We might not be able to control what has happened to us, but we can choose how we respond to it. So, my point here is that no matter how horrible a situation may seem, we can still stay focused in the present moment. 

Being in the present moment helps us to become aware of our peaceful mental state within. We shouldn’t let bad situations rattle us into a corner and face defeat, thinking there is no way out of it. 

A bad situation could be an opportunity for something good.

Sapa looking for Opportunity

Sometimes, things aren’t as bad as we think they are. It just so happens that we’re conditioned by society to get what we want, and if we don’t get it, we automatically feel disheartened or disappointed. 

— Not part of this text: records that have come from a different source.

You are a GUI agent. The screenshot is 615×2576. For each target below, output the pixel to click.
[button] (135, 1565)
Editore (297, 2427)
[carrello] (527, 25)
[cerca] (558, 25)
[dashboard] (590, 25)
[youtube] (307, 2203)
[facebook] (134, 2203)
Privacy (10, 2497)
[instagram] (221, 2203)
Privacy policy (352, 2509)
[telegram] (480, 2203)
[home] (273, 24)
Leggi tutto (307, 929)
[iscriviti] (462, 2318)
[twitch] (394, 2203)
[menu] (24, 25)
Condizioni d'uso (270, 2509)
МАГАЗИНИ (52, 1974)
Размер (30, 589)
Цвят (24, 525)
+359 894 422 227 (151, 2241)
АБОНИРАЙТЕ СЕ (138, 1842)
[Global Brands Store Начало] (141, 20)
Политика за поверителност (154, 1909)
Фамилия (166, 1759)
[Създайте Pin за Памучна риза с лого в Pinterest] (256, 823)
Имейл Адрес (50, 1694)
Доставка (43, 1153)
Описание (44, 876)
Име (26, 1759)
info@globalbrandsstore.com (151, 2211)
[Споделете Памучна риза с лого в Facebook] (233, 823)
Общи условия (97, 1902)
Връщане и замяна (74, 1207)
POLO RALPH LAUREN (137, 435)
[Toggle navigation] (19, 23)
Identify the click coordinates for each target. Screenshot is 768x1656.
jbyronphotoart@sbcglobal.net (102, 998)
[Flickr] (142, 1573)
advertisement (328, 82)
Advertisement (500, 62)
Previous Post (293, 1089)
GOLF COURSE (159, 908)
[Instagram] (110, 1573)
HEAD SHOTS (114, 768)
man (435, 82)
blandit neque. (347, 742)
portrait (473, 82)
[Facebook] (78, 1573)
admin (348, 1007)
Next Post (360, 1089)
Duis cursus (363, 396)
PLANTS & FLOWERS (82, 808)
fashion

Bad things in life can also be a stepping stone towards good things that may happen in the future. 

I remember desperately wanting to secure a job which I was rejected. But that allowed me to apply and secure another job opportunity that was far greater and better than what I had expected. 

Suffering doesn’t belong to anyone.

Suffering does not belong to anyone

Suffering is only as bad as you want it to be. If I remove “me” from my problem, it will just be a problem and not “my problem.” Suffering no longer becomes personal; the problem is as it is. 

There are no good or bad experiences. An experience is an experience if you see it for what it really is. It only becomes good or bad when we judge it.

If I know something will be bad for me, it will be bad for me. I choose to suffer; then I suffer. It all depends on how we look at things. 

When we stop owning our sufferings with our egos, our sufferings will end. In Buddhism, phenomena are characterised by impermanence, no-self and dissatisfaction (dukkha). Suffering as taught by the Buddha, only occurs when there is an “I” (Self-identity), “Me” (Self-ownership), and “Mine” (feeling of a Self) due to our erroneous belief. 

No-Self, or anatta is the hardest to comprehend because it is a deep-seated belief that we own our thoughts, feelings and body when in fact we are more a slave than a master to these impermanent phenomena. 

We tend to attach ourselves to problems due to our egos. As a result, we make suffering a problem, my problem.

Every suffering will be worth it.

Suffering can be valuable if we can understand the underlying truth that suffering is the gateway to enlightenment. Although it does not mean we pursue suffering, it can help open the door to awakening if we become aware of it. 

Pigs can eat rotten food and still find it delicious. Lotus cannot grow without the mud, and enlightenment cannot be attained without becoming aware of the causes of suffering.

Only when we are aware, can we change suffering.


Wise steps:

  • By accepting that sufferings are inevitable and can’t be avoided, we can learn to embrace them as a catalyst for happiness.

  • Treat sufferings for what they are; they don’t belong to you or anyone.

  • Not every suffering is bad; we can choose to look at it differently and turn it into an opportunity leading to something better.

  • Sufferings are worth having only if they lead us to our own awakening.